With the goal of elucidating the background of photoinduced ferromagnetism phenomena observed in the perovskite structured (Pr,Ca) manganites, the low-temperature magnetostructure of the material Pr0.9Ca0.1MnO3 was revised using cold neutron powder diffraction, SQUID magnetometry and ab initio calculations. Particular emphasis was placed on determining the presence of nanoscale magnetic phase separation. Previously published results of a canted A-AFM average ground state were reproduced to a good precision both experimentally and theoretically, and complemented by investigating the effects of an applied magnetic field of 2.7 T on the magnetostructure. Explicit evidence of nanoscale magnetic clusters in the material was obtained based on high-resolution neutron diffractograms. Along with several supporting arguments, we present this finding as a justification for extending the nanoscale magnetic phase separation model of manganites to the material under discussion despite its very low Ca doping level in the context of the model. In the light of the new data, we also conclude that the low temperature magnetic moment of Pr must be ca. 300% larger than previously thought in this material, close to the high spin value of 2μB per formula unit.

Linear and nonlinear ac susceptibilities in polycrystalline low-bandwidth Pr1-xCa(x)MnO3(x = 0.0 − 0.3) manganite

The complex linear and nonlinear ac susceptibility have been thoroughly investigated in the low bandwidth manganite compound Pr(1-x)Ca(x)MnO3 (PCMO) for the doping range x = 0.0-0.3 with and without a superimposed background dc field. The dynamical ac response shows substantial differences between the samples. The sample with x = 0.1 is found to have two separate magnetic transition peaks, compared to the single transitions in the samples x = 0.0 and x = 0.2. The nonlinear ac susceptibility measurements were compared between samples, which confirmed that these transition peaks are similar in nature and from the same magnetic origin.
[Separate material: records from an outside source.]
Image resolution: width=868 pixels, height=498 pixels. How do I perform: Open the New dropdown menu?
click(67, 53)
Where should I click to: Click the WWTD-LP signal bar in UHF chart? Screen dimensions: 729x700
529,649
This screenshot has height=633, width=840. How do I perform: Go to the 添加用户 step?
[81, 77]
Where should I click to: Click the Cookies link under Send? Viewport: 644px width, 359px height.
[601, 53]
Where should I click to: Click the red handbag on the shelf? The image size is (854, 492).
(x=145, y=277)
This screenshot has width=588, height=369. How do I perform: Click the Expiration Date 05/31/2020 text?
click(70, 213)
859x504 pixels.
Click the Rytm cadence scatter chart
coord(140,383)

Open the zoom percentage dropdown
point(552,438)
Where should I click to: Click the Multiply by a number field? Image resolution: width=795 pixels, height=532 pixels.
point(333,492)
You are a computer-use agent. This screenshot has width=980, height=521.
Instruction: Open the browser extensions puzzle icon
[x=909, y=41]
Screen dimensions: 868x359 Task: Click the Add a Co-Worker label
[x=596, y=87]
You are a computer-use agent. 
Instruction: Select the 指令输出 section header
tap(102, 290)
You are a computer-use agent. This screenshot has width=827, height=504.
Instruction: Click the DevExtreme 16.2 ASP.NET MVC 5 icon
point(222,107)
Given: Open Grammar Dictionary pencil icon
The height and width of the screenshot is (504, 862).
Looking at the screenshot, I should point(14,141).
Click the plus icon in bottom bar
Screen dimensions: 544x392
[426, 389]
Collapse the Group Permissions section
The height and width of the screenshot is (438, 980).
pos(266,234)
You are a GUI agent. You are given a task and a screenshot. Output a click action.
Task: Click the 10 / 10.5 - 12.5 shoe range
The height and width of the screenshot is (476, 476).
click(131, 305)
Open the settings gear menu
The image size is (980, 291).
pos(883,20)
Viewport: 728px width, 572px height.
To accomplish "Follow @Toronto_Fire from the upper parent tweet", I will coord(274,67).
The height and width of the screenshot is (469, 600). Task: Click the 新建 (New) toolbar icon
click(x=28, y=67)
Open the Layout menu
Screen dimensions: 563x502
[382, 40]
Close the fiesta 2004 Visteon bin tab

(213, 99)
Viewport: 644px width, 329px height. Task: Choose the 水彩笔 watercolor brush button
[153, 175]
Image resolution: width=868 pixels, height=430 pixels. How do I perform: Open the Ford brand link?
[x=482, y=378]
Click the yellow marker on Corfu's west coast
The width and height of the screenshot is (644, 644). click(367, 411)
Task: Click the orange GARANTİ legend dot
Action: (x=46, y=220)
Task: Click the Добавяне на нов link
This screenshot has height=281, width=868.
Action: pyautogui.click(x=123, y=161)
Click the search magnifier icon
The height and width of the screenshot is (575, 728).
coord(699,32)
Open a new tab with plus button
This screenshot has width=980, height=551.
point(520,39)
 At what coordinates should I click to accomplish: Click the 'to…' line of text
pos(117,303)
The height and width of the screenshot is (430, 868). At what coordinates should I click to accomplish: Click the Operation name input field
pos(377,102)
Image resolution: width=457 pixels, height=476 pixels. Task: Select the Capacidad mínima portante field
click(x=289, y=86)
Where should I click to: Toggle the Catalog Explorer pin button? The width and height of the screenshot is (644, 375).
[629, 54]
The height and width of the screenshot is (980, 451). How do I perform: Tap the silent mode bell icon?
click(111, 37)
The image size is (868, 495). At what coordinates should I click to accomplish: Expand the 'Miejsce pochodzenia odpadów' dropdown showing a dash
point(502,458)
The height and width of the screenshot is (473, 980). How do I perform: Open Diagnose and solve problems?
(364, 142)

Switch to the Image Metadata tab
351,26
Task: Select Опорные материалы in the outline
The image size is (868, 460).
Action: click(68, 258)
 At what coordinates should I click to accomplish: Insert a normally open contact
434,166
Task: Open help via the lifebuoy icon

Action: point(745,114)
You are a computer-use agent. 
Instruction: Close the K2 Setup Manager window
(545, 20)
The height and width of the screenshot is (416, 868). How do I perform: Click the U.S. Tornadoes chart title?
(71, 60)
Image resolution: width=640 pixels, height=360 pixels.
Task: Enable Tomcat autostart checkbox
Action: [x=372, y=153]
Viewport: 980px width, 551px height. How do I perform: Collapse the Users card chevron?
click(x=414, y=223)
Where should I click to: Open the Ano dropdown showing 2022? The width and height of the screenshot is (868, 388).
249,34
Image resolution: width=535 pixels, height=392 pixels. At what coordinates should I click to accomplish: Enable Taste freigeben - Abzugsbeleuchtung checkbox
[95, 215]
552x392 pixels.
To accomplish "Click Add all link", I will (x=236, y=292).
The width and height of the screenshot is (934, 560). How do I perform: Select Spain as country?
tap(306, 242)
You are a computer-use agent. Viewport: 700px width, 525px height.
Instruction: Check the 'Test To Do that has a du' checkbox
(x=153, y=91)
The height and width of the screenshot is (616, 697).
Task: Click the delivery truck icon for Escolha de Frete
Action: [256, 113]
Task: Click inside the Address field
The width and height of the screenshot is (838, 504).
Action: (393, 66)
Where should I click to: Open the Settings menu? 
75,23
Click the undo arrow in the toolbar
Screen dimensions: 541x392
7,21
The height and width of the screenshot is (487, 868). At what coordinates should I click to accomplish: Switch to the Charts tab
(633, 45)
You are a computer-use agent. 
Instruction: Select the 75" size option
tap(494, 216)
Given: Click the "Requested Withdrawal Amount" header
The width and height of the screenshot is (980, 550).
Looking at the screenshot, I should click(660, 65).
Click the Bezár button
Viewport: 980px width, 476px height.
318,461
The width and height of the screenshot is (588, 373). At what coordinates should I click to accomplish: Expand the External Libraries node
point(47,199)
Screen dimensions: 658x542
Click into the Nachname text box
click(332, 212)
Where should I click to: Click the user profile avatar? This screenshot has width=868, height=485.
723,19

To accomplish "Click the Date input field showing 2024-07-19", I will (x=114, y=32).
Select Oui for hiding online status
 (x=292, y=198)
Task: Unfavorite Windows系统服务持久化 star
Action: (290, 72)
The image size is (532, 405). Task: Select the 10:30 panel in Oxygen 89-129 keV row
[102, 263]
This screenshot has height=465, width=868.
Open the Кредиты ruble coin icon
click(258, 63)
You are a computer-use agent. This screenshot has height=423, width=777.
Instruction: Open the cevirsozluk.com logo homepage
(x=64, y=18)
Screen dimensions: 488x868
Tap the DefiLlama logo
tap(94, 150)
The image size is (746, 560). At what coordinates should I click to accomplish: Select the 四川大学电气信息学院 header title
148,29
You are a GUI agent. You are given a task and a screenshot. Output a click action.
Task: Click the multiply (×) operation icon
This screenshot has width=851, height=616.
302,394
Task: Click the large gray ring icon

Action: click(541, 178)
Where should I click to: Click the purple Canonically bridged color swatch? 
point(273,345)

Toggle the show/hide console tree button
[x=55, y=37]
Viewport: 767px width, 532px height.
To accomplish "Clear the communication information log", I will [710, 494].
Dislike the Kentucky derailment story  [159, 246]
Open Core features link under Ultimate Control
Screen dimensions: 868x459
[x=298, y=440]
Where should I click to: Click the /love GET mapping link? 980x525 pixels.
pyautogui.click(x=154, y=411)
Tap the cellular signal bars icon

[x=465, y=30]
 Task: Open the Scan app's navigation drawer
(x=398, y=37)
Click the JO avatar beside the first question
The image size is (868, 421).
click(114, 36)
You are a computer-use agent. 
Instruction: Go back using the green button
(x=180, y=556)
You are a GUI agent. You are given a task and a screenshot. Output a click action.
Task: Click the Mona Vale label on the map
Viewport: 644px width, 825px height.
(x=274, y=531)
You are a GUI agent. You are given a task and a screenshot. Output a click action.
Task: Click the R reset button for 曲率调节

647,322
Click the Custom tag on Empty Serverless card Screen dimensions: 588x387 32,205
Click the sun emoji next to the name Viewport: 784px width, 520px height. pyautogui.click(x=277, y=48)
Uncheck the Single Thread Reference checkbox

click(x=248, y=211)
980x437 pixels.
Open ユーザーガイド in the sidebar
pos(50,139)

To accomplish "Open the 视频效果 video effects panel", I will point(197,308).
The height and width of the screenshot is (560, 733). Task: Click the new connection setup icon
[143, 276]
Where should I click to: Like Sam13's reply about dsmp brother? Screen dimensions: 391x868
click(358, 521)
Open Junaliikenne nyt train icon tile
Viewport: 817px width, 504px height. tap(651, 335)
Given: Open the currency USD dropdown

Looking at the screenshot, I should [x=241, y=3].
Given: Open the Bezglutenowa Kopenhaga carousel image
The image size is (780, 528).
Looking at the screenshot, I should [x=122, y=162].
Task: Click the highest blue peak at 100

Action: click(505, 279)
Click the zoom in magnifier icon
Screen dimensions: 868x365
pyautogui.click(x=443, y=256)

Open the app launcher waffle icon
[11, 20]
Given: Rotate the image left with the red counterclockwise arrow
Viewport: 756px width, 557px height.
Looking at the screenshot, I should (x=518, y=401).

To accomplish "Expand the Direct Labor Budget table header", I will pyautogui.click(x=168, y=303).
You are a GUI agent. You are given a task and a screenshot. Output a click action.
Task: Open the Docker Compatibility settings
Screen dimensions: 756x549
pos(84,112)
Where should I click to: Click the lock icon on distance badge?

Additionally, for sample x = 0.3 a complex transition peak structure with overlapping transition peaks was found. This kind of evolution of the magnetic phases as a function of the Ca concentration is believed to rise from coexisting antiferromagnetic (AFM) and ferromagnetic (FM) orderings, where the Ca concentration controls the amount of FM clusters in the sample. The spin glass characteristics of these complex phase-separated magnetic regimes showed similarities and contradictions with conventional spin glasses, which indicates that this cluster glass behavior arises from the frustration between competing AFM and FM clusters having different magnetic exchange interaction.

The effect of oxygen on the Jahn-Teller distortion and magnetization dynamics of Pr0.9Ca0.1MnO3 thin films

We report on the effect of oxygen on the Jahn-Teller distortion and dynamic magnetic properties of low hole-doped Pr(0.9)Ca(0.1)MnO(3) thin films, using micro-Raman spectroscopy and the temperature dependent ac susceptibility, as a function of the frequency, dc field bias, and thermal cycles. The as-grown and vacuum annealed thin films show a high amount of magnetic frustration and inferior ferromagnetic ordering compared with the oxygen annealed thin films. It has been found that the amount of magnetic frustration in the film is interlinked with the Jahn-Teller distortion and domain wall dynamics. An attempt has been made to understand the origin and nature of the magnetic frustration.